### [Text provided]
===
Rudolph and Sletten is a general contracting firm on the West Coast of the United States providing general contracting and construction management services. The company is headquartered in Menlo Park, California, with regional offices in Los Angeles, Roseville, Irvine, and San Diego.

In 1959 Onslow H. "Rudy" Rudolph formed a small contracting company, O.H. Rudolph, General Contractor, based out of his garage in Los Altos, California. In 1962, Kenneth G. Sletten joined the business as partner and the company was renamed Rudolph and Sletten, Inc., General and Engineering Contractors.

Rudolph and Sletten has grown from a small business to a large corporation with offices throughout California.
===
### [Problems and tasks]
1 - List the cities that the Rudolph and Sletten text names as locations of the company's regional offices.
2 - Please retype the part of the Rudolph and Sletten text starting at "Rudolph and Sletten is" and ending at "offices throughout California.".
3 - Continue the Rudolph and Sletten text from its last sentence.
The lines after this have nothing to do with the Rudolph and Sletten text.

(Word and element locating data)
===
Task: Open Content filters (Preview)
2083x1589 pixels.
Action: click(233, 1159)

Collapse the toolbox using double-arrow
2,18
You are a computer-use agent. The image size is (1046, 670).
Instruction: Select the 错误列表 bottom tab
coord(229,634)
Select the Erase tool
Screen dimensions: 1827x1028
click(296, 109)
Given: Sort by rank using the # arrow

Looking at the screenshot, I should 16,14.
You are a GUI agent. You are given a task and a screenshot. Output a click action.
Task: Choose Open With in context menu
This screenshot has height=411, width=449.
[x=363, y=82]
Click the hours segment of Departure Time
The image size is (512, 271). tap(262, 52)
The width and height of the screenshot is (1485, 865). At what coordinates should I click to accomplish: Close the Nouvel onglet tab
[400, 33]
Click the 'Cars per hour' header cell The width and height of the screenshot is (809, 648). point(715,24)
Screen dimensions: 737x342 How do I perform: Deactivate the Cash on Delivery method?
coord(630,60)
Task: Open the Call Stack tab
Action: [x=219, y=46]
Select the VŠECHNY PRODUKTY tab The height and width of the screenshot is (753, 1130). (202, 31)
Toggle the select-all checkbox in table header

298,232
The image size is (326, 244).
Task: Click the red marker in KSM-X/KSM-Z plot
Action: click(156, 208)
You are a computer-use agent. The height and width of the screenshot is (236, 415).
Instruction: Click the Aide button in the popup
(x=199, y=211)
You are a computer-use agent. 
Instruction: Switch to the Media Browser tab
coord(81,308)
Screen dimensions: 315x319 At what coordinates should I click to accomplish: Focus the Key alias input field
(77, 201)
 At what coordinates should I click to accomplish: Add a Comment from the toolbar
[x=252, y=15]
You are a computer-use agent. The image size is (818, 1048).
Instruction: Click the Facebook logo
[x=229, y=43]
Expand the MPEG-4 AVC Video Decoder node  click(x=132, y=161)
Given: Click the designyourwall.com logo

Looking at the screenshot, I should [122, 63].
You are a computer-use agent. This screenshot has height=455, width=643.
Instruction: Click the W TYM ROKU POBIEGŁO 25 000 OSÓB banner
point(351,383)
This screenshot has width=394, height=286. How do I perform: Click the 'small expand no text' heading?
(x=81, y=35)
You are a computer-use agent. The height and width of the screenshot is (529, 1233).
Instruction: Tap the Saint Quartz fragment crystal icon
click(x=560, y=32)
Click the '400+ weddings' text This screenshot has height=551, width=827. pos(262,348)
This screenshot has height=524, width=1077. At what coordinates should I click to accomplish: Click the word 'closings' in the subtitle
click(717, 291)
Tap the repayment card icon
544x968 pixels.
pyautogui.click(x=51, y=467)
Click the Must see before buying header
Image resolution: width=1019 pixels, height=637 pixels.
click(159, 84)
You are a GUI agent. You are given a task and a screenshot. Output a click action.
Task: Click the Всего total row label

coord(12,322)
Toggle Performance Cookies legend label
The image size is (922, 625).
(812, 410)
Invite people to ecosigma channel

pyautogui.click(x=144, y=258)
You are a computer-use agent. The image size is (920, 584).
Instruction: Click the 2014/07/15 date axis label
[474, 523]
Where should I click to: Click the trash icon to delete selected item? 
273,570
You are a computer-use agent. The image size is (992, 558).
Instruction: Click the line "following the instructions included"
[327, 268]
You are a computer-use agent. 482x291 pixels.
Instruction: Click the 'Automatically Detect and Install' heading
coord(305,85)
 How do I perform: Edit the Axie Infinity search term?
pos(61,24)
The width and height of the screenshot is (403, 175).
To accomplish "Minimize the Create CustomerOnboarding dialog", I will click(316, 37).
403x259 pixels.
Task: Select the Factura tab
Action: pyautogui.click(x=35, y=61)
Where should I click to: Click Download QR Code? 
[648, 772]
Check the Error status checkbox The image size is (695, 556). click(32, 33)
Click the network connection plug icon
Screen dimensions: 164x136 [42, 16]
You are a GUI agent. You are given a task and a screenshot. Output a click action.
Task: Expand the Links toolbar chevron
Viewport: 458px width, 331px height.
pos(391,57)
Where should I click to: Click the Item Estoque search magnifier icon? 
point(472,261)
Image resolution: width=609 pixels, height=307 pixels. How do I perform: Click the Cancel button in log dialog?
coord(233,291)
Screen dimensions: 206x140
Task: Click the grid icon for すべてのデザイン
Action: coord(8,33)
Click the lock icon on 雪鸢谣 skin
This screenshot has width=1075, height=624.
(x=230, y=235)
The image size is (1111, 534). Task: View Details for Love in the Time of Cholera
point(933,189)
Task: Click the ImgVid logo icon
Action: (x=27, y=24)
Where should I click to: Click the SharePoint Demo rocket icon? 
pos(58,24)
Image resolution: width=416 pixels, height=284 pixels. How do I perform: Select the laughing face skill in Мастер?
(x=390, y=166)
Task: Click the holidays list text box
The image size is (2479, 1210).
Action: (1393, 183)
===
### [Responses for each task]
1 - Los Angeles, Roseville, Irvine, San Diego

2 -
Rudolph and Sletten is a general contracting firm on the West Coast of the United States providing general contracting and construction management services. The company is headquartered in Menlo Park, California, with regional offices in Los Angeles, Roseville, Irvine, and San Diego.

In 1959 Onslow H. "Rudy" Rudolph formed a small contracting company, O.H. Rudolph, General Contractor, based out of his garage in Los Altos, California. In 1962, Kenneth G. Sletten joined the business as partner and the company was renamed Rudolph and Sletten, Inc., General and Engineering Contractors.

Rudolph and Sletten has grown from a small business to a large corporation with offices throughout California.

3 -
The company has 145 LEED certified professionals in-house. LEED certified projects constructed by Rudolph and Sletten include the Molecular Foundry, located on the Lawrence Berkeley National Laboratory campus, as well as other sustainable projects as the Sun Microsystems Santa Clara Campus and Shaklee World Headquarters. Rudolph and Sletten was listed third amongst West Coast Construction companies with the most LEED certified employees according to Sustainable Industry magazine.

The company is the number one healthcare builder in the state of California according to the San Diego Transcript. Rudolph and Sletten is ranked the 7th largest general contractor according ENR magazine's 2007 Top General Contractors list. The firm also has a long history with Apple Inc., having served as the general contractor for both Apple Campus and Apple Park.